Do I have the money?

Not just for the marketing firm and/or publicity firm, but for your graphic design, printing, distribution, press kits, photographer, videographer, sizzle reel, web design, advertising, search engine advertising, and everything else that is needed to properly promote your show.  When it comes to paying your promoters, I have seen off-Broadway budgets allotting $1500 per week for a press agent (this is not marketing, just press) and mid-size nonprofits spending $7,000 per month to keep a PR firm on retainer.  If you're hiring a freelancer, consider the average amount an experienced marketer in your area makes - how much would you need to spend for just a quarter of her time?

More marketing considerations...

How did marketing and PR go for my last, most similar project?

How are projects with similar scopes doing their marketing and PR?

Does it make sense to brand this project now for future iterations?

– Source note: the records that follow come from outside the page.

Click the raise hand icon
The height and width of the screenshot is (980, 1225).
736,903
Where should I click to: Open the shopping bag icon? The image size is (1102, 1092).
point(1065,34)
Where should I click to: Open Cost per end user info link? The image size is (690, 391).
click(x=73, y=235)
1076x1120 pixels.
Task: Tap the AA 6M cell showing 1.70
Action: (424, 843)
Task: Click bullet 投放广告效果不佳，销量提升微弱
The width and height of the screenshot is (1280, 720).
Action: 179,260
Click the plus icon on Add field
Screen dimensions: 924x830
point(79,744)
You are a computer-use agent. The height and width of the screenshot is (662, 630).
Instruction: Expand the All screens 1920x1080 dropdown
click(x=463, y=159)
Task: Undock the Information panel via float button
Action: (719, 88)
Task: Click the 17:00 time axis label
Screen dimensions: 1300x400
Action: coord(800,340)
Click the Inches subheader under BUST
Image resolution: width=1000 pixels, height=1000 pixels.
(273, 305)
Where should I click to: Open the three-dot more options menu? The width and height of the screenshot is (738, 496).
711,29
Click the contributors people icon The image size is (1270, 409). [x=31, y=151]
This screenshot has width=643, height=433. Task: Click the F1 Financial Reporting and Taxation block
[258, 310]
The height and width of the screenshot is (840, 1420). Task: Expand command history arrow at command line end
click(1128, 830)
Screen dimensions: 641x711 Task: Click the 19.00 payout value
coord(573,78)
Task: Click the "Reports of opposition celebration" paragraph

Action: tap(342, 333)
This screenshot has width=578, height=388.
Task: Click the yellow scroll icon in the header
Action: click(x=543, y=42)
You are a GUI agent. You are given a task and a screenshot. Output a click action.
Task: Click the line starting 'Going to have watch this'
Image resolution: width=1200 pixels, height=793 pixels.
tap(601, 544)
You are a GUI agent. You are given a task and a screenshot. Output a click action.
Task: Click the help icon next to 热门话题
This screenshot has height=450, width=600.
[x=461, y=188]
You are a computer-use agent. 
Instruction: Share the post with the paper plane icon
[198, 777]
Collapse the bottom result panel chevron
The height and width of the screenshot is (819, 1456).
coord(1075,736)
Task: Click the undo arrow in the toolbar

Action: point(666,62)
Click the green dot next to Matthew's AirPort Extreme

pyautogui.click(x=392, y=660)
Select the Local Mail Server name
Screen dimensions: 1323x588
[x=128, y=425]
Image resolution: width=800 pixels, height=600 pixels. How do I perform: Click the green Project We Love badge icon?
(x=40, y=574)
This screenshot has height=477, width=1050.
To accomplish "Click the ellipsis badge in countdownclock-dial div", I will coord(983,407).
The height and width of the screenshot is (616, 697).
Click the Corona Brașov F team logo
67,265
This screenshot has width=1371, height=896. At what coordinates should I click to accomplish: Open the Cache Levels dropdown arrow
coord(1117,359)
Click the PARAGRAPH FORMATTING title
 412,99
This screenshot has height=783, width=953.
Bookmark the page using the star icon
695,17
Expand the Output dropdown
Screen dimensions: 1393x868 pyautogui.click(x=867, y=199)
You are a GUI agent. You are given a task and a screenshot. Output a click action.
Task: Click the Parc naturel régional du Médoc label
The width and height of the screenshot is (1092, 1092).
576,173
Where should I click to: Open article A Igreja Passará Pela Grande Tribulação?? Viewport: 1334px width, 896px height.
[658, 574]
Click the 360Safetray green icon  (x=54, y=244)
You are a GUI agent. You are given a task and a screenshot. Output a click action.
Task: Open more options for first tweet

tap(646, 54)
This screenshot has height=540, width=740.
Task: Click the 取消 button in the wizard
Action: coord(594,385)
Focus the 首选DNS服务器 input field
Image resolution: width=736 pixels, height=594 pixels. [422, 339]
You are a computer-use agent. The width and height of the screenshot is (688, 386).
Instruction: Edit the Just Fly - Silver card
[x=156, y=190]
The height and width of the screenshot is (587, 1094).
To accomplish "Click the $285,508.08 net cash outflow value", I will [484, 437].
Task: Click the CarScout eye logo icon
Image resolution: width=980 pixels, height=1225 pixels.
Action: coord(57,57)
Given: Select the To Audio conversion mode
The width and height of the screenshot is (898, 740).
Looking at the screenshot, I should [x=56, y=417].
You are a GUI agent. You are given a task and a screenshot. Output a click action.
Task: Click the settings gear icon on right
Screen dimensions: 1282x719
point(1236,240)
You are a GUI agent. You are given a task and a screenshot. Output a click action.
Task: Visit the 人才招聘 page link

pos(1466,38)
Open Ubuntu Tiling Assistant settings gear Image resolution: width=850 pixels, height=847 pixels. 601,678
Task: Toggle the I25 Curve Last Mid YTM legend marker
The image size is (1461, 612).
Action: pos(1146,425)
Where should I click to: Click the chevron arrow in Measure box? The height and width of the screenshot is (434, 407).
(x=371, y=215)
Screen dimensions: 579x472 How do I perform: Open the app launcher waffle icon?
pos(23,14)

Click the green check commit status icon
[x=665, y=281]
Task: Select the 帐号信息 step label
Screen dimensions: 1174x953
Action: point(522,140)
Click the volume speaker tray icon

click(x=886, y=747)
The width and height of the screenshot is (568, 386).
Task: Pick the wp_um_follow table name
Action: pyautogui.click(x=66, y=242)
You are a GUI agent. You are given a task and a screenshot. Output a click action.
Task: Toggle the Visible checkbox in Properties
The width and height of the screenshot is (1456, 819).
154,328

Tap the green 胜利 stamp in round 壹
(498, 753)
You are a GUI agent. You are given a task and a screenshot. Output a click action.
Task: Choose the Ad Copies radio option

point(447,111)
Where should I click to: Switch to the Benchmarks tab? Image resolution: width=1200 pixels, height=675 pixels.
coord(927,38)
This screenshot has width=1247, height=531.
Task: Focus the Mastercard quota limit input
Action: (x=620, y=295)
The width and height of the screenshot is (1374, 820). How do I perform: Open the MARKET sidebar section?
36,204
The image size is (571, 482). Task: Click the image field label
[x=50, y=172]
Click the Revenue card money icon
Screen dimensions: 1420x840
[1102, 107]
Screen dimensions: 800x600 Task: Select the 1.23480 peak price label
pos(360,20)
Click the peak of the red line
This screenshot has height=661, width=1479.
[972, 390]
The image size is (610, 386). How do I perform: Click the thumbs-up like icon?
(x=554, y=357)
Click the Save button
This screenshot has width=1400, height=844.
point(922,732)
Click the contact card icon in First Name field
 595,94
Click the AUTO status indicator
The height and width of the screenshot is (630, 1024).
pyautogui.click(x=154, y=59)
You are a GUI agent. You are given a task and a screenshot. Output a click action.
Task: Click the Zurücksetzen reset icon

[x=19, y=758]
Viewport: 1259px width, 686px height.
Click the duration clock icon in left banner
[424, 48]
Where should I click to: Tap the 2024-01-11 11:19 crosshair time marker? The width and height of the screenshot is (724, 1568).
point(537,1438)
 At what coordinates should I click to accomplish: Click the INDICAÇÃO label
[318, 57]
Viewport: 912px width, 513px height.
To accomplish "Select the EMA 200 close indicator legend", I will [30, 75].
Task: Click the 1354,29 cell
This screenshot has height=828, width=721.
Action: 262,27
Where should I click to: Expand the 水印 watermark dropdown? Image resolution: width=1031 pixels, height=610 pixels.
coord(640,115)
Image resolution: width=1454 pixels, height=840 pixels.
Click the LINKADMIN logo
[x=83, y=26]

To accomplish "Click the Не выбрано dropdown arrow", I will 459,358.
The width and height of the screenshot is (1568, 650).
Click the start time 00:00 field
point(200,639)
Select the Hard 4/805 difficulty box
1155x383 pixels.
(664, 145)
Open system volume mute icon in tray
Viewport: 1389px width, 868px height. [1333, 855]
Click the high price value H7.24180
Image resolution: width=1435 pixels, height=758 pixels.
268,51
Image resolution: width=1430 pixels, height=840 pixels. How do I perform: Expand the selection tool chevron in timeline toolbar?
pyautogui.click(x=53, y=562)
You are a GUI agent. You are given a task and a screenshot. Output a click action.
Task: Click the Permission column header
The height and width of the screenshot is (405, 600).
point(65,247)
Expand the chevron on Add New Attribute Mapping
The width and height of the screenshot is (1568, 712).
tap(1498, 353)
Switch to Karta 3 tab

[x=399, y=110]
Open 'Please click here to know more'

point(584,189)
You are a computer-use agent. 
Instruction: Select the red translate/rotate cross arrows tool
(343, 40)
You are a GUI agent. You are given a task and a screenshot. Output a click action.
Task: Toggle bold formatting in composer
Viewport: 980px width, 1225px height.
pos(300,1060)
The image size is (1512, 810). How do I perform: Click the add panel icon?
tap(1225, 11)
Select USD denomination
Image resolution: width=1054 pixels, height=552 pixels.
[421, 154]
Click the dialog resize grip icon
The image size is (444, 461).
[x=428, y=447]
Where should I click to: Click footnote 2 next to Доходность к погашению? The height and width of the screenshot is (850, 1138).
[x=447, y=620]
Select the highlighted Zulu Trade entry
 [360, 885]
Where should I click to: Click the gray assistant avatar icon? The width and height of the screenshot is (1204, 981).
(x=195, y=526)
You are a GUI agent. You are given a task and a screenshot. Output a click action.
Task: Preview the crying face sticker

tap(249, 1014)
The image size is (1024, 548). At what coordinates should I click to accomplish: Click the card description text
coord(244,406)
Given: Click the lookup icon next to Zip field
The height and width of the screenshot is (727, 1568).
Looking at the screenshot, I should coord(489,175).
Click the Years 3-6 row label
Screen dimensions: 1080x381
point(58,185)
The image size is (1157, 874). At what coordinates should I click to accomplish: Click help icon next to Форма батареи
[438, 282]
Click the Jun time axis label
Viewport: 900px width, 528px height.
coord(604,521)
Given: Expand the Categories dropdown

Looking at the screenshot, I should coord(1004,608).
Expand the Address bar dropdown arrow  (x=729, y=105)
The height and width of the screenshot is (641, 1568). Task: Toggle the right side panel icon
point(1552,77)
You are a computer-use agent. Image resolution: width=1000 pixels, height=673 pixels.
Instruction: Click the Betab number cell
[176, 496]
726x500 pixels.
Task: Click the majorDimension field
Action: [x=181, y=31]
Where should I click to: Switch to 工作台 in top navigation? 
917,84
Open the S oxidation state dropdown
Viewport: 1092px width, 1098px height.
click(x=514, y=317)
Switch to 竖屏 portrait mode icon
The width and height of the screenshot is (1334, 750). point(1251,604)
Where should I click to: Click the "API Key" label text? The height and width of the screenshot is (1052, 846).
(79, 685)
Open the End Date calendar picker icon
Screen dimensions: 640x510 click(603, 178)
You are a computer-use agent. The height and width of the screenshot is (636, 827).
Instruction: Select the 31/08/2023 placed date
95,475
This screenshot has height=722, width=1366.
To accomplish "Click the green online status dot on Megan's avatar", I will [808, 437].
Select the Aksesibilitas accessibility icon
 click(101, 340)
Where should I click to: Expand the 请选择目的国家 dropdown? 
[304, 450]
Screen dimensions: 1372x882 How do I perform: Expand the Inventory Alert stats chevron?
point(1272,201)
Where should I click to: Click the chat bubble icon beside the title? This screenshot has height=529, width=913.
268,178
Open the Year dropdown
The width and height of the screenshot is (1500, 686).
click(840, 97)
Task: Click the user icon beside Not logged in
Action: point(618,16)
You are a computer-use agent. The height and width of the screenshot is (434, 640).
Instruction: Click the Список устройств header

How big and how loyal is my mailing list?

How many opens, clicks, and sales do I get from my promotional emails?

How many Facebook connections do I have?  Twitter followers?

How many people do my cast and creative team know, and will they actively promote to their connections?

Am I prepared to wear multiple hats with my creative team?

Am I well-acquainted with current graphic and web design standards?

Do I know how to leverage online tools like social media and search engines to get attention?

If people their services for free, like graphic design, what happens if they miss my deadline or I don't like what they create?

More PR considerations...

Do I know the protocol for interacting with press?

Do I understand the structure and content of a press release?

Is this project pressworthy?

Do I have a current press contact list?

Do I have an excellent, industry-experienced photographer?

What makes this project different from any other?

Does my board expect to see media coverage of this project?